**Task statement**
As you restate the entries, keep every word intact and leave out whatever images they hold.

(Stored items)
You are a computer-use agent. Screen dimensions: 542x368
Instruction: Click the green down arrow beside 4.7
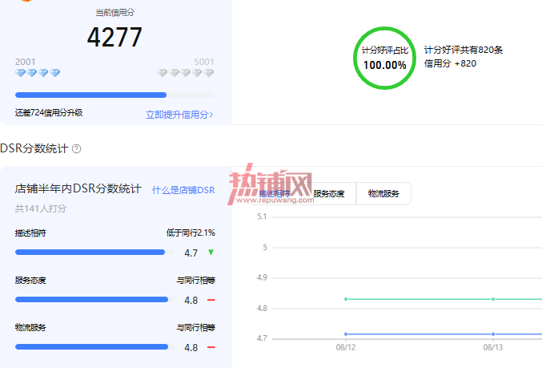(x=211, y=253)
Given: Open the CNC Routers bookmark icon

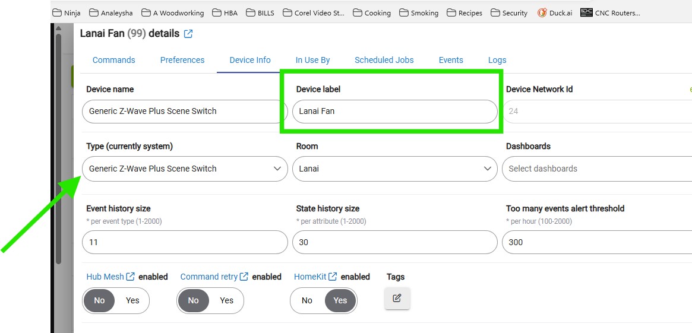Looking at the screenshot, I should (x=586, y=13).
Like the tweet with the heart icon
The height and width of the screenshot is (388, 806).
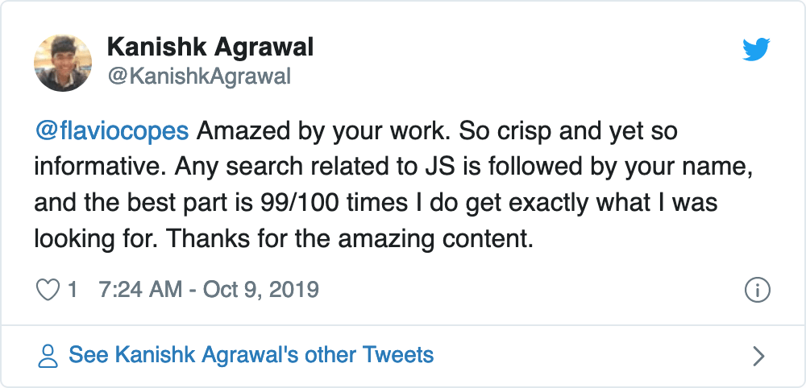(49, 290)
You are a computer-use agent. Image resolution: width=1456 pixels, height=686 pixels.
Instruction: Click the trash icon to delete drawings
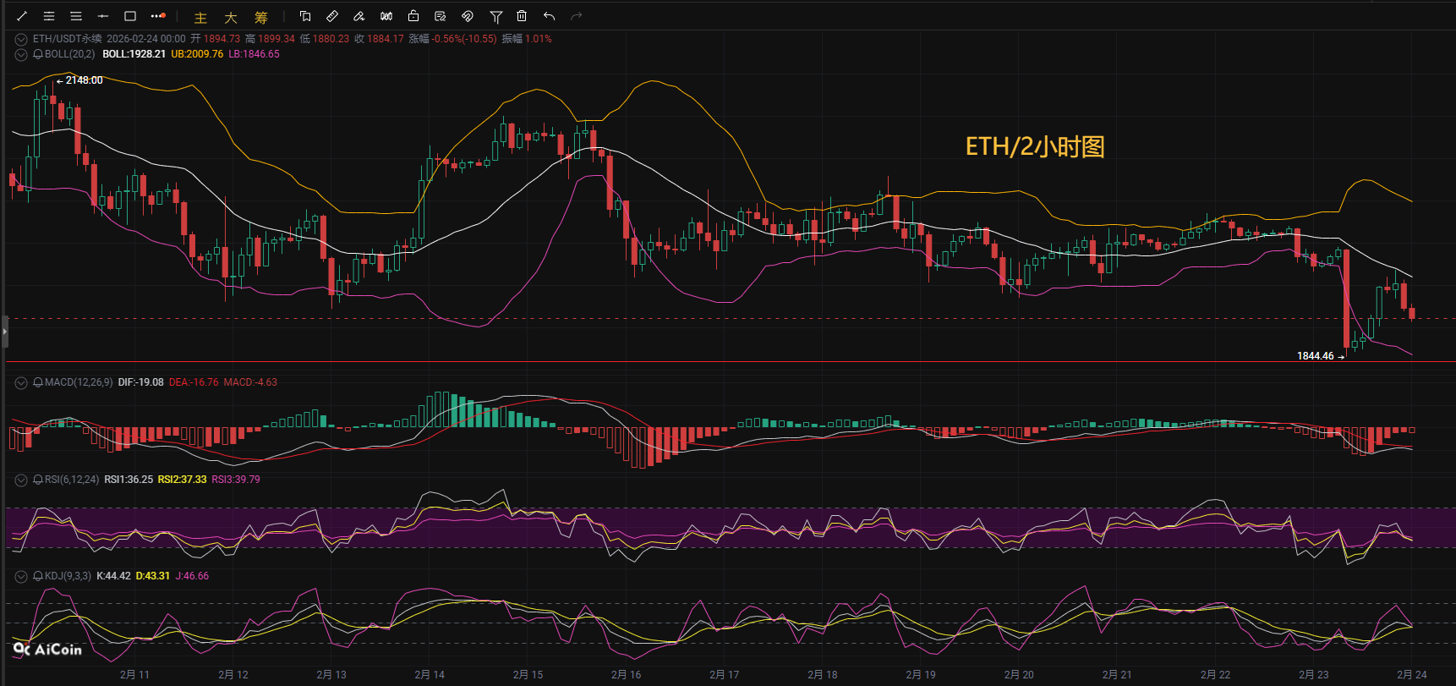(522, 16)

**Result**
You are a computer-use agent. Screen dimensions: 542x368
Instruction: Click the green down arrow beside 4.7
(x=211, y=253)
Given: Open the CNC Routers bookmark icon

Looking at the screenshot, I should (x=586, y=13).
Like the tweet with the heart icon
The height and width of the screenshot is (388, 806).
(49, 290)
You are a computer-use agent. Image resolution: width=1456 pixels, height=686 pixels.
Instruction: Click the trash icon to delete drawings
(522, 16)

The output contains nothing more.